:: SELECTED EXCERPT

Plus Google's unveiling of Gemini 1.5 and NVIDIA's personalized GPT chatbot

Hello AI Enthusiast,

In our last edition, we introduced a new twist to our newsletter: alongside the most significant AI news, we shared our thoughts, offering a personal touch. We were eager to see if this addition resonated with you, and the response was overwhelmingly positive, with 86% of our readers appreciating this deeper dive. That makes us happy! 😃

SPOILER: The first news piece we're dissecting is about OpenAI's Sora, arguably the most discussed recent AI release. If you've been keeping up with AI trends (and we bet you have), you've likely heard the buzz.

Before we dive into the latest AI advancements, we still have a few spots open for the next edition of the Master in Prompt Engineering, starting next month.

This time around, we're enriching the program with innovative features, including an AI tutoring bot to provide immediate answers to your questions about the educational content. Plus, we're bringing alumni from previous editions into the mix, making the experience more inclusive and relatable, fostering a sense of community and shared knowledge.

Now let’s see what happened in the last days.

::::
:: RECORDED DATA

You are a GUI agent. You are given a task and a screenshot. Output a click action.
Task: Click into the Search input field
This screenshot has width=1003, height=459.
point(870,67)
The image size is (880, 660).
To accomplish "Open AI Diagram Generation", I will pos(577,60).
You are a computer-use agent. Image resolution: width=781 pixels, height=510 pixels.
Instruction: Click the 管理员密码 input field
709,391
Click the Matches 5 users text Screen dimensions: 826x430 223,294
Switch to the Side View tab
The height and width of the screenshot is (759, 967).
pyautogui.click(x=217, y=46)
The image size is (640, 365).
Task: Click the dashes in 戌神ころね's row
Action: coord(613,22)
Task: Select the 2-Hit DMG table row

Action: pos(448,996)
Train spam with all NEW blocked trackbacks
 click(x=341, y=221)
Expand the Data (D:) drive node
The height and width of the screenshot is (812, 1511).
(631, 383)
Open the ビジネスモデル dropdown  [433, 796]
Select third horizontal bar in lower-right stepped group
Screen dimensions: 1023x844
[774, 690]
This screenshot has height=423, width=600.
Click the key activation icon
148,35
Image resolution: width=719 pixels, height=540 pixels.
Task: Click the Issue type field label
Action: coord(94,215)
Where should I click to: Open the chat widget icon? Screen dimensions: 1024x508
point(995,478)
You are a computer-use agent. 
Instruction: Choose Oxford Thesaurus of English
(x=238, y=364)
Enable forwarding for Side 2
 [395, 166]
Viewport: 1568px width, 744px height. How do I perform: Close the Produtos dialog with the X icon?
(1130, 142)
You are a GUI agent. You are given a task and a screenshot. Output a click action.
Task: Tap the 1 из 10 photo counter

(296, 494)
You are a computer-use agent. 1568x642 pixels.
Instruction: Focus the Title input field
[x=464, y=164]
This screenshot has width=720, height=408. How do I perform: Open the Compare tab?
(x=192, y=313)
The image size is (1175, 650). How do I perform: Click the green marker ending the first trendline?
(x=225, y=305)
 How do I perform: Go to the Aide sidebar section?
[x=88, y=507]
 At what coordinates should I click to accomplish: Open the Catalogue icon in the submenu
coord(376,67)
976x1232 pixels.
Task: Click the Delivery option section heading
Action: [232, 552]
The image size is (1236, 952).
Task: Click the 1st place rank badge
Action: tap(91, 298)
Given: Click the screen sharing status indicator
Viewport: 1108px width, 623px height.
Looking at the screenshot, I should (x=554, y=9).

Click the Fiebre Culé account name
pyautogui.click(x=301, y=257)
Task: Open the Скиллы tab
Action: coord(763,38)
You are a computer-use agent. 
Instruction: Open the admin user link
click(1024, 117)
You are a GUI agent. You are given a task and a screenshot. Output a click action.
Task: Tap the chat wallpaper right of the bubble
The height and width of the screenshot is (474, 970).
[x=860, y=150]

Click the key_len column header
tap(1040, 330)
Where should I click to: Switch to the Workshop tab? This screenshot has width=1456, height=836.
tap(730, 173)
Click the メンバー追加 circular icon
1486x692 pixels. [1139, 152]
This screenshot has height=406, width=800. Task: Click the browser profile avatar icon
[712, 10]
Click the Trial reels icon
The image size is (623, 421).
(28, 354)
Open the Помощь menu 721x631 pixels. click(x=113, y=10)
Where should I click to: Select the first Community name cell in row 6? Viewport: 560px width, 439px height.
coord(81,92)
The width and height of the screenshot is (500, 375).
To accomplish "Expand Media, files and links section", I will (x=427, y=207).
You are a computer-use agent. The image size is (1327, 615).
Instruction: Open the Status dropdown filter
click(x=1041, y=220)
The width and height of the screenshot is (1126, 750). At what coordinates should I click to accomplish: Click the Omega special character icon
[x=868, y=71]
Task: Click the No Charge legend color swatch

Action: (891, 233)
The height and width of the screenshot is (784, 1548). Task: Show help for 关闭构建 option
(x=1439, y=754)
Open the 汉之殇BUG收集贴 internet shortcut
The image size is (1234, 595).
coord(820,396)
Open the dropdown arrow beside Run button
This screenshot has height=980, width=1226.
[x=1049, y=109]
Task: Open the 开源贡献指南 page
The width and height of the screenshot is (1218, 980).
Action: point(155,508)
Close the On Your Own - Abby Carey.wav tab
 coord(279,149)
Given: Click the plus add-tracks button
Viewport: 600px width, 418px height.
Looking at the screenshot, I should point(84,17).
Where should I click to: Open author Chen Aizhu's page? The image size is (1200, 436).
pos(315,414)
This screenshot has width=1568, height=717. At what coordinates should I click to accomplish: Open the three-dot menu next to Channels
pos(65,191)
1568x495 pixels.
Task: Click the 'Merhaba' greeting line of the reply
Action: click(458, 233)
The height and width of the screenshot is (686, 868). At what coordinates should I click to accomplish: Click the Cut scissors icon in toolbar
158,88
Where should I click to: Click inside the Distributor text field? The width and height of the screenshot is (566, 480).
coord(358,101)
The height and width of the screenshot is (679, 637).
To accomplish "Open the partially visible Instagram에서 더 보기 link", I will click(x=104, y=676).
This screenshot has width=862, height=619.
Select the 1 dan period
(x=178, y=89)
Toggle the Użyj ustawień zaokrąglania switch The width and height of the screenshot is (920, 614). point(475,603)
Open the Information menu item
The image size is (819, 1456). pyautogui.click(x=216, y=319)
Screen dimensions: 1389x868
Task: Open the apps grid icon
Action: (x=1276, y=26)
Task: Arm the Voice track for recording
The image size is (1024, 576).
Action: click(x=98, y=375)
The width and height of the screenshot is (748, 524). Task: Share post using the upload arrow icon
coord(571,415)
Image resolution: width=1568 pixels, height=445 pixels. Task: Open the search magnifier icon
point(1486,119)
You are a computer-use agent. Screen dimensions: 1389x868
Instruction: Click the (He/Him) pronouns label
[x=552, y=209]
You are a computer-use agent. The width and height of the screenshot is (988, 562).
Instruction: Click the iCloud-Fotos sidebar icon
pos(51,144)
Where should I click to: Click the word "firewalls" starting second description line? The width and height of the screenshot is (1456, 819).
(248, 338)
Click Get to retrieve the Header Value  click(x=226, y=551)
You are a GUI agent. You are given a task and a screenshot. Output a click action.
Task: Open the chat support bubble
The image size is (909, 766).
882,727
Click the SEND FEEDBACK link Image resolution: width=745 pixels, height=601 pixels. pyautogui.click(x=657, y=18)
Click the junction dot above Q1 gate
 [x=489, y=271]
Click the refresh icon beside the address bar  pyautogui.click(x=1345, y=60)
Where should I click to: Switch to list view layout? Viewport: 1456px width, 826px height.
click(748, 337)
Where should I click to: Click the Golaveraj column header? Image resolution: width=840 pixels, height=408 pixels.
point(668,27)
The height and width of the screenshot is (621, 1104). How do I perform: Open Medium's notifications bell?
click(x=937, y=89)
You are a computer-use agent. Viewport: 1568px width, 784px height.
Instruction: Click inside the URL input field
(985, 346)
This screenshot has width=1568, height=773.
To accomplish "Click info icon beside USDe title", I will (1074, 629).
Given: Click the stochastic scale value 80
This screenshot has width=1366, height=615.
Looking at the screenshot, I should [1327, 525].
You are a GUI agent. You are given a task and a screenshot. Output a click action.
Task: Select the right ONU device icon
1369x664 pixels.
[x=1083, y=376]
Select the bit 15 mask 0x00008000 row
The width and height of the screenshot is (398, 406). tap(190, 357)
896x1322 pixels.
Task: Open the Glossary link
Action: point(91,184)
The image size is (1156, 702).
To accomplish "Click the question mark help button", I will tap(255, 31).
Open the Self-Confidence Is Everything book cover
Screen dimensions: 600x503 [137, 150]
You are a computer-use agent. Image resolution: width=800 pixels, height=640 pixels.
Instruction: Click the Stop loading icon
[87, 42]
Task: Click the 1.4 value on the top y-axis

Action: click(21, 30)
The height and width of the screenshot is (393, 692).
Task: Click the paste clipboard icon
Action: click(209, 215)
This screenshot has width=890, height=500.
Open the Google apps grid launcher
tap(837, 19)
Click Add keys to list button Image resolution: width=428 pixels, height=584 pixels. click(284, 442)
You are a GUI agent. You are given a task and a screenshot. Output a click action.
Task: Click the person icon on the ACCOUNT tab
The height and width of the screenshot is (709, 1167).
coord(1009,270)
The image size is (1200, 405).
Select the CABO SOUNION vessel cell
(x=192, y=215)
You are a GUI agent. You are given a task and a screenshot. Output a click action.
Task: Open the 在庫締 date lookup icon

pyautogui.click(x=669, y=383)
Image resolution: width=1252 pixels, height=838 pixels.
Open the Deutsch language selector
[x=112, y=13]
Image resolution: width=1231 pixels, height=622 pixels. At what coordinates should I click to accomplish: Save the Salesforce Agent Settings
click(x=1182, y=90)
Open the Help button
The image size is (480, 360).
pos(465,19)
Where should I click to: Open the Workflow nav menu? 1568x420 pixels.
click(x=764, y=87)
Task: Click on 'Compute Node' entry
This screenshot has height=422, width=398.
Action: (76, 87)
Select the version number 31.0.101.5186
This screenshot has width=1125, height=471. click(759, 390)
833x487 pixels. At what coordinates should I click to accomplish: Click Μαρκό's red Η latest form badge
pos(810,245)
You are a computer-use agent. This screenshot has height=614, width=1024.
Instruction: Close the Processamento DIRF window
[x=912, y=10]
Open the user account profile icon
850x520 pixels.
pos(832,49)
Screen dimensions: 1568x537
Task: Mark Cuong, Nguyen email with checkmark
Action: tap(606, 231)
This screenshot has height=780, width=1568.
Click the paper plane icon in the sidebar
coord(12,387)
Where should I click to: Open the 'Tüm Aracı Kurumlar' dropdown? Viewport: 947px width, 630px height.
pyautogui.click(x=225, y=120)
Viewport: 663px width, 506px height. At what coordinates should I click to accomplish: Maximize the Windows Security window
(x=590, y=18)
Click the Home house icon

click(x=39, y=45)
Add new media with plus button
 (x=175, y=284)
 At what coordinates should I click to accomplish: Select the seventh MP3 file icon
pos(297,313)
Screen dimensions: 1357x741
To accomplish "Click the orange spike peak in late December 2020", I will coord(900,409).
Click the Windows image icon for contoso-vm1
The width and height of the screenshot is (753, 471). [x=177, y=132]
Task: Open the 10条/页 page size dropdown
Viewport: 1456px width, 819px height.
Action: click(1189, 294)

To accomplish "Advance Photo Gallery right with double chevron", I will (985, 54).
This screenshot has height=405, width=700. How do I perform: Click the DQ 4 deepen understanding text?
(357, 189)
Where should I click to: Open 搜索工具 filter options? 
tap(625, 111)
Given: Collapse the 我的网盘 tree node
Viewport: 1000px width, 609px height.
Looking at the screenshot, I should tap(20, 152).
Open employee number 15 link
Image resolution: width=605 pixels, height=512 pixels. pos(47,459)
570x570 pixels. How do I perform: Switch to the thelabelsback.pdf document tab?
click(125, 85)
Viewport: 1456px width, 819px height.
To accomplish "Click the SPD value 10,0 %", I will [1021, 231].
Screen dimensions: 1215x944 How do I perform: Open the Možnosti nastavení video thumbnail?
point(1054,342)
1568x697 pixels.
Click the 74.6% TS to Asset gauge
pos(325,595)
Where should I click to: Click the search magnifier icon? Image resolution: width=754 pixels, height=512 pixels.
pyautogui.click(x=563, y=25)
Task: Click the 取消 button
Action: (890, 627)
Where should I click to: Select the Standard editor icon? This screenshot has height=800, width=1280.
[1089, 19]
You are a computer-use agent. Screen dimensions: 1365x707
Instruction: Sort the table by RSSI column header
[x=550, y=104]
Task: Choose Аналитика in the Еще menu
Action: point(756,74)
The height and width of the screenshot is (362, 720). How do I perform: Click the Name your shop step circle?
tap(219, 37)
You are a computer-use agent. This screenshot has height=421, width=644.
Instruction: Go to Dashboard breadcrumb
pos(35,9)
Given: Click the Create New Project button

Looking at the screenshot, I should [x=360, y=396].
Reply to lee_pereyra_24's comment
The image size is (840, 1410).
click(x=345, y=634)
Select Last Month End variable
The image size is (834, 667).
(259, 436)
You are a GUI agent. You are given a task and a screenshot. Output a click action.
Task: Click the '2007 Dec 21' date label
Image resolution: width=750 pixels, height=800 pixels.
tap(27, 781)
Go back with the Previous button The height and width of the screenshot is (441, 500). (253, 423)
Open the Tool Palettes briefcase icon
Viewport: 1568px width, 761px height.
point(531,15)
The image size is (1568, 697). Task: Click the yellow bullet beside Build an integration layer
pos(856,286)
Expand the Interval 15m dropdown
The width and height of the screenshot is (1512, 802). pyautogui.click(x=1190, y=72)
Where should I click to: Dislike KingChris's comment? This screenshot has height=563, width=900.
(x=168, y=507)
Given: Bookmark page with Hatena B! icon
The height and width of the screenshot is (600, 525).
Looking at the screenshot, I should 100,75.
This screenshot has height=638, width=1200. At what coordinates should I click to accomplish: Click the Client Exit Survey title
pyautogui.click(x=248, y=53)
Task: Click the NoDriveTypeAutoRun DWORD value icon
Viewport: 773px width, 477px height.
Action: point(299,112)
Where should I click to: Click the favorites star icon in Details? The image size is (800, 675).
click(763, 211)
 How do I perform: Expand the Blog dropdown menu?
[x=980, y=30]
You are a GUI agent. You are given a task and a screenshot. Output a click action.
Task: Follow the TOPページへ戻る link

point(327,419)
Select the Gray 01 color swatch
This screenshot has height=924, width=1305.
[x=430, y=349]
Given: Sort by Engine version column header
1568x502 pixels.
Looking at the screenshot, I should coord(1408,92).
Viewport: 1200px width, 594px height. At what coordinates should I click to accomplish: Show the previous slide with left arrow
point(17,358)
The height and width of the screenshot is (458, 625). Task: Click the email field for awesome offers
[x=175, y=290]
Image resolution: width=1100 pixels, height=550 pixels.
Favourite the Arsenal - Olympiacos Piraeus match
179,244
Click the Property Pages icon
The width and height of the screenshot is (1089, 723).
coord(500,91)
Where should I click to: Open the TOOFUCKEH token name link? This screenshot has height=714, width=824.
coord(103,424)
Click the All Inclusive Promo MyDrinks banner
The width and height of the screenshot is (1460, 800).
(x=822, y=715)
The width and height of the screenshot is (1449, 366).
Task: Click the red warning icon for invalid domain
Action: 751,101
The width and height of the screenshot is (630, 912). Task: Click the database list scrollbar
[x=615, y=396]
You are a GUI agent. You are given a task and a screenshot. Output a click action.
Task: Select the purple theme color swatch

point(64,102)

::::

### TASKS TO COMPLETE
a) According to the newsletter excerpt, what share of readers responded positively to the added commentary in the previous edition?
b) List every company named in the newsletter excerpt.

### LIST OF SOLUTIONS
a) 86%

b) Google, NVIDIA, OpenAI